Выбрать главу

Потом они не виделись несколько месяцев, а вчера раздался междугородный звонок – большая редкость в те времена. Дона Мариана звонила из Сан-Пауло и просила принять её. Они условились о встрече в Малом Трианоне, и вот она стоит перед ним, сжимая дрожащими пальцами лист бумаги, слёзы катятся по её щекам, и голосе слышатся еле сдерживаемые рыдания. Но дона Мариана берёт себя в руки – это она умеет – и говорит:

– Когда ему исполнилось двадцать лет, мы устроили праздник, который продолжался целые сутки. Мы отправились в ювелирный магазин, и я подарила Бруно часы – он вечно опаздывал на свидания. Мне уже шёл тридцать третий год, Антопио называл меня бальзаковской дамой, но он вовсе не хотел меня обидеть – напротив. – Она улыбнулась сквозь слёзы.
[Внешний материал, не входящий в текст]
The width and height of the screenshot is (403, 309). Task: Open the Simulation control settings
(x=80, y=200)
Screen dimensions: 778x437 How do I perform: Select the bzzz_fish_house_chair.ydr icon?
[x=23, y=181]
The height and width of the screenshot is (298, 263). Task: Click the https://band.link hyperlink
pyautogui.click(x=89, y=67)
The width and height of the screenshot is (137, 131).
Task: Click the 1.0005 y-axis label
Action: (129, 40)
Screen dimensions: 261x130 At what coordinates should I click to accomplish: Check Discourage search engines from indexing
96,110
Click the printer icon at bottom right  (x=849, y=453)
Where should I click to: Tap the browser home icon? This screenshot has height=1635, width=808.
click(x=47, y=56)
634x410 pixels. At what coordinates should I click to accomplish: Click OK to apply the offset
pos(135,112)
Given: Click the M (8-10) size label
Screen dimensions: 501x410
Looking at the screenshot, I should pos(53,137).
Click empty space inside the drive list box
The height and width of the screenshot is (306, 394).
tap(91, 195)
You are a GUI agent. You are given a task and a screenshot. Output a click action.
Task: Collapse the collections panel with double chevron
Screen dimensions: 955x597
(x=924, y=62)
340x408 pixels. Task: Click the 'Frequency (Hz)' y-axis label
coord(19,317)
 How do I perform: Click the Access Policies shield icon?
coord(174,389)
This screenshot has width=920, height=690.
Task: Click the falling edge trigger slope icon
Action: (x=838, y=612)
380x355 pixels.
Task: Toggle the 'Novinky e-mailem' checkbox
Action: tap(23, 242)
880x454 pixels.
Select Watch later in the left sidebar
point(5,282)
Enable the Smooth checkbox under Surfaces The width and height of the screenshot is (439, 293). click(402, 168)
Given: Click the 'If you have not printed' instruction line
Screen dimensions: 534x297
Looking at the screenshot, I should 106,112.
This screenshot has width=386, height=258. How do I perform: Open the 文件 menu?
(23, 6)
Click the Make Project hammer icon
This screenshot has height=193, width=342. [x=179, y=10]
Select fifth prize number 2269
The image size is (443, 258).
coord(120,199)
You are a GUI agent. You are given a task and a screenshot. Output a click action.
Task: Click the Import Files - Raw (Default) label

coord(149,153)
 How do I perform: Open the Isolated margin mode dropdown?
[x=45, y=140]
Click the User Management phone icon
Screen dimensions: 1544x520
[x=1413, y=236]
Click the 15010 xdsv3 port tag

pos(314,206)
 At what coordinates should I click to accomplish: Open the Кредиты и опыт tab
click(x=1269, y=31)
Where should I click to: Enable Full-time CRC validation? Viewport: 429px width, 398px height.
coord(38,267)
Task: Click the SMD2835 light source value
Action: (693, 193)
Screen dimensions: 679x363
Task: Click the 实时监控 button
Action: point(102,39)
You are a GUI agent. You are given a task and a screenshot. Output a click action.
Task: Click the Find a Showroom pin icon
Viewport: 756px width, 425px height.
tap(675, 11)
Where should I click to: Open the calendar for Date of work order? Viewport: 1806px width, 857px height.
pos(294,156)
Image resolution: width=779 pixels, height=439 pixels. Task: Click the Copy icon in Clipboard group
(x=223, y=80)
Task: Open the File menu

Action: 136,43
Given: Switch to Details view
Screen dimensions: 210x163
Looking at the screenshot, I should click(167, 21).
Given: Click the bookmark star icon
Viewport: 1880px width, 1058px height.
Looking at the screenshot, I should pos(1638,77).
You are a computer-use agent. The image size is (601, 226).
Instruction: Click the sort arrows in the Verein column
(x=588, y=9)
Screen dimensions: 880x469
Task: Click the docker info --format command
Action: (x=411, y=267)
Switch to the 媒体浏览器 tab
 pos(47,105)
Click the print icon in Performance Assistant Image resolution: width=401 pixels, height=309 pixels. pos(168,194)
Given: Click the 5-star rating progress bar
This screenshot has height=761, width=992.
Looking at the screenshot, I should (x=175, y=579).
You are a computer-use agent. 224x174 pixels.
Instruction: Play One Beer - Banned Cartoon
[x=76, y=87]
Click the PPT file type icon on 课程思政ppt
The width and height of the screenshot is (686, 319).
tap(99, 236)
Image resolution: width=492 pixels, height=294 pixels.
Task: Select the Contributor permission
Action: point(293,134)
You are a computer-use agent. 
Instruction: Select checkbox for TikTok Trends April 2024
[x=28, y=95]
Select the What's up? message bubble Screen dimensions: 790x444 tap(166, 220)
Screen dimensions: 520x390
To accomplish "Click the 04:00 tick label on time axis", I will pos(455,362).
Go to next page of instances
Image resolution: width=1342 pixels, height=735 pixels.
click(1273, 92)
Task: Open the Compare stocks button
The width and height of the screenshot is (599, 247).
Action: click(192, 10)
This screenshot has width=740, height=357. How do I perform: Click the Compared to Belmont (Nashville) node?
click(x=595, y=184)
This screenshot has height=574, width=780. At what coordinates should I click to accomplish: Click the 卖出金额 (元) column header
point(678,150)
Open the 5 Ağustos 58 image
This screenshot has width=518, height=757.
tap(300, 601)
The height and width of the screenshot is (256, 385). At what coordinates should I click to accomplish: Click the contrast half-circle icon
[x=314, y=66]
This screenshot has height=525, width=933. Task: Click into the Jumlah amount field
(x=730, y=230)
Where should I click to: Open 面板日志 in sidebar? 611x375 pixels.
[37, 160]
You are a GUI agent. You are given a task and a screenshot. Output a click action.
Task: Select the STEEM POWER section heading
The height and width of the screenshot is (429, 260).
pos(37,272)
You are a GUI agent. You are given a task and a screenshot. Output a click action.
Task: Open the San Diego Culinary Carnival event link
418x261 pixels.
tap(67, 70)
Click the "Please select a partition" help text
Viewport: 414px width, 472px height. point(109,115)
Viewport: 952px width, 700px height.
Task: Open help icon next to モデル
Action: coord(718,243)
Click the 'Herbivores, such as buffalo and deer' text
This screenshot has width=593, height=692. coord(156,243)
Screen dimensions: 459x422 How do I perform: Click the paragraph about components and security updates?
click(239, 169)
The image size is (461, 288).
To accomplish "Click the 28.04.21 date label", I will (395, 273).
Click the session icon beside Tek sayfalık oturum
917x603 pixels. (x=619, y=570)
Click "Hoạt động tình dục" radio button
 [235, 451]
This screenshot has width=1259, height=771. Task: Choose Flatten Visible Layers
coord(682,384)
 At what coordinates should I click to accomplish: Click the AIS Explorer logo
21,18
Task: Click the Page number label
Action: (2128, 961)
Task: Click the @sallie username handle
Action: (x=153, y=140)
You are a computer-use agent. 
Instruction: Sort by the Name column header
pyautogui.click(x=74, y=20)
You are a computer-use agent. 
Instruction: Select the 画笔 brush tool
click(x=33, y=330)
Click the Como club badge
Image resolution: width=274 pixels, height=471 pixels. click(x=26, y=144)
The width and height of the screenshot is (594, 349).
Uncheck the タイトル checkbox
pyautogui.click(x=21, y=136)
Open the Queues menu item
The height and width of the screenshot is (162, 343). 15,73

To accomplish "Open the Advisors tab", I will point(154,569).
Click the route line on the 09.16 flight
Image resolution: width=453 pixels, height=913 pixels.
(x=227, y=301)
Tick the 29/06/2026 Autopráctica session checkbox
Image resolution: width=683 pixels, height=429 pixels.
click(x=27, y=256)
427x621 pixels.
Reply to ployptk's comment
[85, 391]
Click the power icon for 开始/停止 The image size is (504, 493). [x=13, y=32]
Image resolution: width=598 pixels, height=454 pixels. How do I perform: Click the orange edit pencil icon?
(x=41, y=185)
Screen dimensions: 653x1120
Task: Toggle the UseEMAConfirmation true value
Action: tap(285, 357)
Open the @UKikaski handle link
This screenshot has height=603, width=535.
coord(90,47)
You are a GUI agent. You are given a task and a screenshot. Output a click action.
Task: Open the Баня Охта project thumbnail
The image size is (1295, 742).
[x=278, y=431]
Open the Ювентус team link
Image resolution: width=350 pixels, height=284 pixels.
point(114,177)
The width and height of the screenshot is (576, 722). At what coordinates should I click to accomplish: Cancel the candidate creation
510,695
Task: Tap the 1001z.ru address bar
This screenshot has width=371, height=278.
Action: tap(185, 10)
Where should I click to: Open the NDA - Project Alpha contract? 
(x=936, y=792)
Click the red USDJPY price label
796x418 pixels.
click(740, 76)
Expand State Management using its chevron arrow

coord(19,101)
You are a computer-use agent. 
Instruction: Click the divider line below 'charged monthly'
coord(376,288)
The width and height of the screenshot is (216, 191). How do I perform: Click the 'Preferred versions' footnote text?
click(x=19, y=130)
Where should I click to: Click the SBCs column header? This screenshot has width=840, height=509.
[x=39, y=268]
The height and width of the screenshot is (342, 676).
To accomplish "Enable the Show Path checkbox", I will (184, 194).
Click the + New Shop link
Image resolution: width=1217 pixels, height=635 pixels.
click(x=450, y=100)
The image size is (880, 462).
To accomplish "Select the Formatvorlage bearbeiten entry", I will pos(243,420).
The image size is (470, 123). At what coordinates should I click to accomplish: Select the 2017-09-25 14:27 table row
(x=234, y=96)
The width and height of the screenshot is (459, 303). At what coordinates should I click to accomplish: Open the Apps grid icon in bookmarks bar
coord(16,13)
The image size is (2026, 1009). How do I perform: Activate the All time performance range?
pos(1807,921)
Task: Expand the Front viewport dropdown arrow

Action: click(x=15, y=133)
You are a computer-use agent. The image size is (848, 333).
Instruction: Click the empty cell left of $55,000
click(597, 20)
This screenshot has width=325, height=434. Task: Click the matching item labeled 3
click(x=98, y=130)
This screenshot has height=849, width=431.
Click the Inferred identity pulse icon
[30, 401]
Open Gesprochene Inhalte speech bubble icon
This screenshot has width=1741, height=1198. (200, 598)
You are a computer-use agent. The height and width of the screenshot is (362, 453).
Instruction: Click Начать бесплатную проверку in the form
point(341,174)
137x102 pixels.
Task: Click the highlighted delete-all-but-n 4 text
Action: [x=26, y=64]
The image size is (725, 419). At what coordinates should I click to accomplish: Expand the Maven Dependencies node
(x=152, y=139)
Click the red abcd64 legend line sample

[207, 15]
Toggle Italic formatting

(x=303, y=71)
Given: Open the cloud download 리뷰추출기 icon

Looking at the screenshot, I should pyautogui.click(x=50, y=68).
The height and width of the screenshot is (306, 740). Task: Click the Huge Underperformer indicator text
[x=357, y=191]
Местре Афранио быстро прикинул в уме: на двенадцать лет старше Бруно… значит, сейчас ей примерно шестьдесят шесть. Не скажешь… Она выглядит даже моложе, чем четыре месяца назад: исчезли мешки под глазами.

Словно отгадав его мысли, дона Мариана произносит:

– Да, мне шестьдесят шесть лет. Я не могла встретиться с вами сразу после похорон Бруно, потому что в Сан-Пауло легла в клинику для маленькой пластической операции. Я это сделала по просьбе Алберто – он любит мои глаза, и я убрала мешки, которые их портили.

Алберто да Коста Рибейро – это её муж, один из финансовых магнатов, кофейный король, крупнейший предприниматель, латифундист, экспортёр. Местре Афранио давно знаком с ним: отец Алберто был компаньоном его тестя.

– Пока не исчезли рубцы, я не могла показаться на людях и жила всё это время в нашем поместье в Мато-Гроссо. Там так хорошо… Тихо… А третьего дня мне в руки попал старый номер «Карреты» со статьей Перегрино Жуниора, и я узнала, что перед смертью Бруно написал на листке бумаги слово «Рубашка». Перегрино считает, что это заглавие стихотворения. Вы не можете представить себе, как я разволновалась! В смертный час Бруно думал обо мне, вспоминал свою «бальзаковскую даму»!..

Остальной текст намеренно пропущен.